5 Tips to Take your Architectural Photography to the Next Level

Architectural photography can be quite challenging to master. Getting the perfect shot requires practice and patience. Here are a few easy tips to take your architectural photography to the next level.

  1. Invest in a tilt-shift lens

Tilt-shift lens is by far the most used lens to shoot architectural photography.  It is very good for avoiding distortion of tall buildings as the shift function allows easy perspective control. Tilt-shift lenses also helps in expanding depth of field, controlling the plane of focus and creating optical effects while shooting.

Photo by: Swasti Verma

Photo by: Swasti Verma

  1. Be watchful of vertical lines

When a camera is tilted up or down while shooting buildings, vertical lines converge, making the building look as if it is falling backwards. You can change the camera’s field by using a tilt-shift lens.

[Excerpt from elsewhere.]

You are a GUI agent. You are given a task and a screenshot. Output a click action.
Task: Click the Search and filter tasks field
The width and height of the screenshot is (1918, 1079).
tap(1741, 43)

Alternatively, you can adjust the vertical lines in Photoshop.

Photo by: S.Subramanium

Photo by: S.Subramanium

  1. Experiment with lighting

Lighting can make or break an image. It can highlight particular elements in a photograph, evoke emotions and highlight vital details. It is therefore important to control lighting to shoot good interior and architectural images. While shooting indoors, shoot images with light complementing the building’s design. While shooting outdoors, work towards capturing a perfect blend of sunlight and the building’s lights.

  1. Shoot a mix of color and black and white photography

Although color is an important feature in architectural photography, black and white images can be powerful to highlight structural lines of buildings. Think leading lines and patterns while shooting in black and white to create a powerful abstract effect.

  1. Shoot different perspectives

To avoid making your subject from looking flat, shoot from different angles and viewpoints. Move your lens away from the eye level to add some drama in your image. Additionally, you can get close to a building and shoot straight up, to create unique photographs.